Blog Engine Followup

So the new blog has been running for a few weeks, I've been beating on it, and watching what happens as various search engines around the world index it. I've had monitoring turned on the entire time, and have logs going back weeks, so any changes that I make can be measured against their prior behavior. When ever you have a new project in the wild, there is a shake down period where you experience every thing that can possibly go wrong. Here's what happened to my server:

Out of Memory Killer

First thing I saw was that there was a memory issue with the server. Originally, it was crashing periodically when a cron job was running at night to apply security updates. Every few days, the server would be killed dead as the Linux OOM killer hit. The problem here was there was no obvious problem with the application itself:

	VmPeak:     4216 kB
	VmSize:     4216 kB
	VmLck:         0 kB
	VmPin:         0 kB
	VmHWM:      1480 kB
	VmRSS:      1480 kB
	VmData:      192 kB
	VmStk:       136 kB
	VmExe:         8 kB
	VmLib:      1800 kB
	VmPTE:        32 kB
	VmSwap:        0 kB

Basically it wasn't using more than 4.2MB of RAM, and the server should have been perfectly fine. The run time state was 1.4MB of resident memory, which is pretty close to none. The OOM killer wasn't killing it because it was using too much memory, but because it got hit with election. What was the source?

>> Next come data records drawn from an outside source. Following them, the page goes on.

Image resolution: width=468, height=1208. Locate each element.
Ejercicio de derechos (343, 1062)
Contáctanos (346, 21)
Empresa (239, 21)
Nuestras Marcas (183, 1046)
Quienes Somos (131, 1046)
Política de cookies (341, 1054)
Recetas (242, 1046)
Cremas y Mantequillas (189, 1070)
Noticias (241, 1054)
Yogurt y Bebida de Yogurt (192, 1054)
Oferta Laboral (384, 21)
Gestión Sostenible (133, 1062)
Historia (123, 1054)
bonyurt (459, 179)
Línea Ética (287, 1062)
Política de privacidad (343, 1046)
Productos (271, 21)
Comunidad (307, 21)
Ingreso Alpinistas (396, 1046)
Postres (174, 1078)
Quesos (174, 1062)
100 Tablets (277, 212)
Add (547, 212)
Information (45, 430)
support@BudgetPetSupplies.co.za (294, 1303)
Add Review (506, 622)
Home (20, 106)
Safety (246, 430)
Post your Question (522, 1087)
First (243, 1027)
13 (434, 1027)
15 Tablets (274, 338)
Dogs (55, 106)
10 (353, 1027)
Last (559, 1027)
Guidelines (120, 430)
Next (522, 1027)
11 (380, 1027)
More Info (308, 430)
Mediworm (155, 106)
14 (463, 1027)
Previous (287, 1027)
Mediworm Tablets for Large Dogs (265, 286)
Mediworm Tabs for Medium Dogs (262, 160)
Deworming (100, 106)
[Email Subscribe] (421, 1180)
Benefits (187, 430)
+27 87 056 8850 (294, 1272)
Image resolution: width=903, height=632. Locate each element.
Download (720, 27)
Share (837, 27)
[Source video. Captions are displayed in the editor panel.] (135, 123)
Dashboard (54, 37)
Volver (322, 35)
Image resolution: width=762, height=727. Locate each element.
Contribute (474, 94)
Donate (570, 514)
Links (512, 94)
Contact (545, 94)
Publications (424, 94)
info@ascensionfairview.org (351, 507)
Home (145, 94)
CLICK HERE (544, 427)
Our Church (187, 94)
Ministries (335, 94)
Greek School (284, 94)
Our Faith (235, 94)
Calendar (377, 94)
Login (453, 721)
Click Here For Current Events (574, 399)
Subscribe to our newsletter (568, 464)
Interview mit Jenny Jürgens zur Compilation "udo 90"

Well looking at running processes, it turned out that varnish was running for no good reason, and it was using a default config with 1GB of cache on a machine with 512MB of RAM and no swap! I had at one point toyed with the idea of running varnish in front of it, but decided against it. What I didn't realize was that just installing the package activated it! This is absolutely retarded behavior on the part of the Debian packager, as best practice is off by default. Killing the 3 varnish services would solve this project, and telling systemd to disable them all stopped the OOM killer events.

Unexpected Memory Leak

The second issue I encountered is that the server continued to run out of memory. Over the span of two days, the server would see RAM going from 215896 kB free RAM down to 7648 kB. The server would still be running, but I would eventually not be able to SSH into the server.

Weird thing here was in /proc/cpuinfo SUnreclaim was going through the roof, and SReclaimable was at 0. Eventually the server would die due to a kernel panic, as the kernel itself was unable to allocate pages and Xen would freak out. This bug took days to trigger, and wasn't consistent. It also was undebugable as a Xen kernel panic in Rackspace requires root access on the HV, which I don't have.

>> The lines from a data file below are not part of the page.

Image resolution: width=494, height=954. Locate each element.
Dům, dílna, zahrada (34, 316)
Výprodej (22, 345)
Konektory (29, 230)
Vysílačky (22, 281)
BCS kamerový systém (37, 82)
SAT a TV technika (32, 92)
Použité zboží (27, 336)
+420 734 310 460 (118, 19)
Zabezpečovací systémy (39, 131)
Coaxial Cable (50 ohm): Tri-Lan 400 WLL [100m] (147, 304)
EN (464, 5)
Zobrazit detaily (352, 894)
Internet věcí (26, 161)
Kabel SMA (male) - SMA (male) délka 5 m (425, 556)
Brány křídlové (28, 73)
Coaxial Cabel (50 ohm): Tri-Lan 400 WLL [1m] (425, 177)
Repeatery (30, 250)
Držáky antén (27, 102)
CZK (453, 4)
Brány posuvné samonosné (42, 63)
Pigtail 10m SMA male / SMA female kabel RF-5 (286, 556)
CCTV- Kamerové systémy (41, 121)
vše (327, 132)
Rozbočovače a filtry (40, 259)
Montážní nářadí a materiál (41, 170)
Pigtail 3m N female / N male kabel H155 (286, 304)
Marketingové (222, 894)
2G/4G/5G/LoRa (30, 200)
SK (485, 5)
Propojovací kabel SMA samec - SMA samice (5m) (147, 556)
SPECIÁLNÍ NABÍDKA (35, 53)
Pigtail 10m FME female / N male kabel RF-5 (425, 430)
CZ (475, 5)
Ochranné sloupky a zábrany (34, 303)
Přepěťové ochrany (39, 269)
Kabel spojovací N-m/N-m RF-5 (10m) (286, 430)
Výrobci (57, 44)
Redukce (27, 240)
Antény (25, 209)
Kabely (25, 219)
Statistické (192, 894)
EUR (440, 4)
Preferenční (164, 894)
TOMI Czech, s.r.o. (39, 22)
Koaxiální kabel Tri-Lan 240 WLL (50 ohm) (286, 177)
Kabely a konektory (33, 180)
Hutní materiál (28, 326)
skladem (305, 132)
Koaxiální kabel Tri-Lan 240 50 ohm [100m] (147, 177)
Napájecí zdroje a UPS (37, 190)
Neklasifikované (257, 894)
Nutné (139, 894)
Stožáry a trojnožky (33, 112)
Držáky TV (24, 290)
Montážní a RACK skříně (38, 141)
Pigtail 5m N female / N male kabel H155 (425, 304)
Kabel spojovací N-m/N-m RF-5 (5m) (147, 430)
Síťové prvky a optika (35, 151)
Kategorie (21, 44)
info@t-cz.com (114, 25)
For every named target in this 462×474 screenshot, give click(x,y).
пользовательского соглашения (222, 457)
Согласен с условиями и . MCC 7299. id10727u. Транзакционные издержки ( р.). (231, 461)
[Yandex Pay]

I suspected this had something to do with the child reaping. The number in /proc/stat processes as in the millions, but that also meant that it wasn't the likely cause. Needless to say this was a confusing state, as I had no direct evidence of the source of the leak, and it looked like the leak was kernel side!

In order to buy some time, I added singal support to the blog, and wrote a basic monitor program to auto-restart the server on a SIGHUP. I could have configured systemd to do this, but given I was already dealing with a squirely kernel level behavior issue, I didn't want to press my luck and discover a systemd bug as well.

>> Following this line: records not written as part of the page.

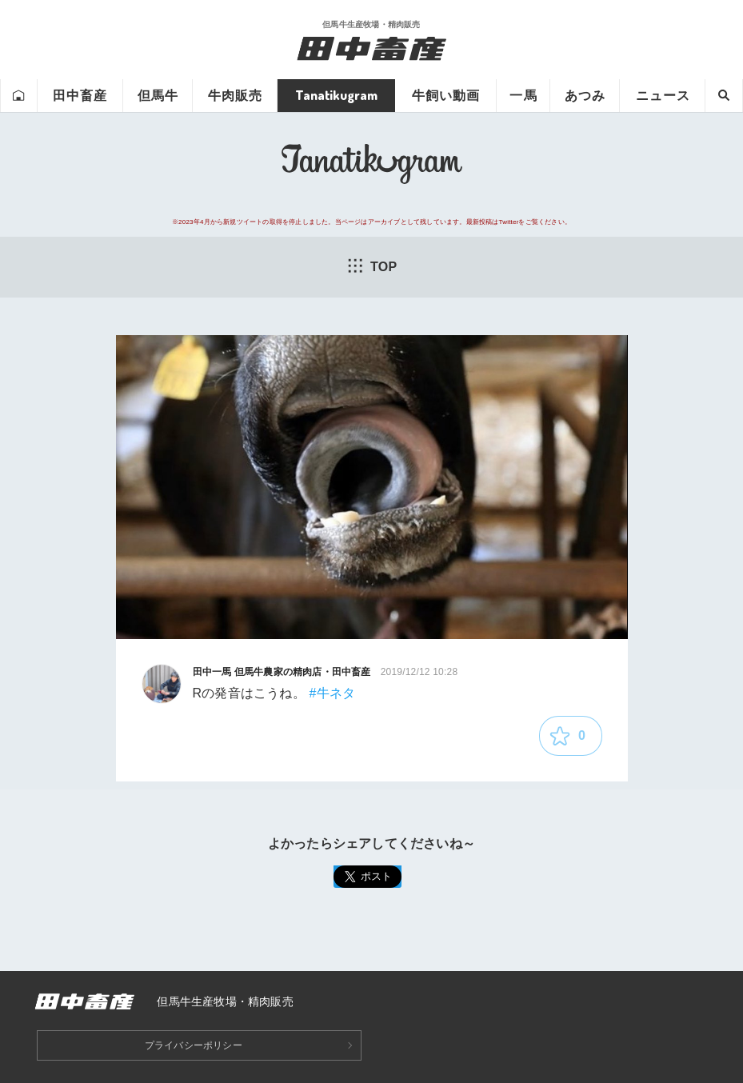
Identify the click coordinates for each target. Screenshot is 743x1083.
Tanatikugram (336, 94)
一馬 (523, 95)
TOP (371, 265)
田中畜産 (80, 95)
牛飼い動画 (446, 95)
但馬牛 (158, 95)
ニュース (663, 95)
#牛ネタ (333, 693)
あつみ (585, 95)
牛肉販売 (235, 95)
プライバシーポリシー (193, 1045)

Adding the signal handler, and the monitor, and having it auto-restart solved no problems what so ever, but it meant that I could more easily reboot the main server. This lead me to discover the actual source of the leak.

Too Many Open Files

After running for about a week of reboots every 2 days, and absolutely no data in the logs. One of the problems of debugging the memory issue after adding the restart monitor was nothing was failing, I just couldn't ssh into the machine any more. Nova-console was also failing now to give any connections, and the web server was running but I was getting connections dropped on the client side.

I had scripts running in the background which proved I had memory enough right before I reboot. So I decided to check a hunch that the source of the kernel running out of slabs was a side effect of having lingering file descriptors. One of the possible causes for not being able to get a ssh connection was that there were literally no free file descriptors left! Even with ulimit -n set to 65k files for the server process, /proc/sys/fs/file-max only reported 48k. Bingo!

So the reason that this was happening was I forgot to add a close statement. After the fork() call in the main server, the accepted file descriptor was still open on the server side! The interior of the fork() duped the socket into stdin and stdout of the child process, and that would get closed when the child process exited. I had forgotten to close the copy of the socket file descriptor in the parent's process. It just happened that rougly every 2 days, this would result in hitting the 48226 open files and the server was more than happy to linger. Sending the process a SIGHUP would now cause it to exit, and the open file count would drop down to a couple hundred, and the system would be fine again.

So adding line 119 to the server.c to close(client); solved the system going unresponsive, and freed all of the missing slabs, and ensured that the free memory of the system was back up to 200MB. This also demonstrated something interesting in that my blog server is currently serving about 24k requests per day! 4k of those requests are the 3 monitoring checks made every minute. What are the other 20k requests?

Just bots. Lots of bots.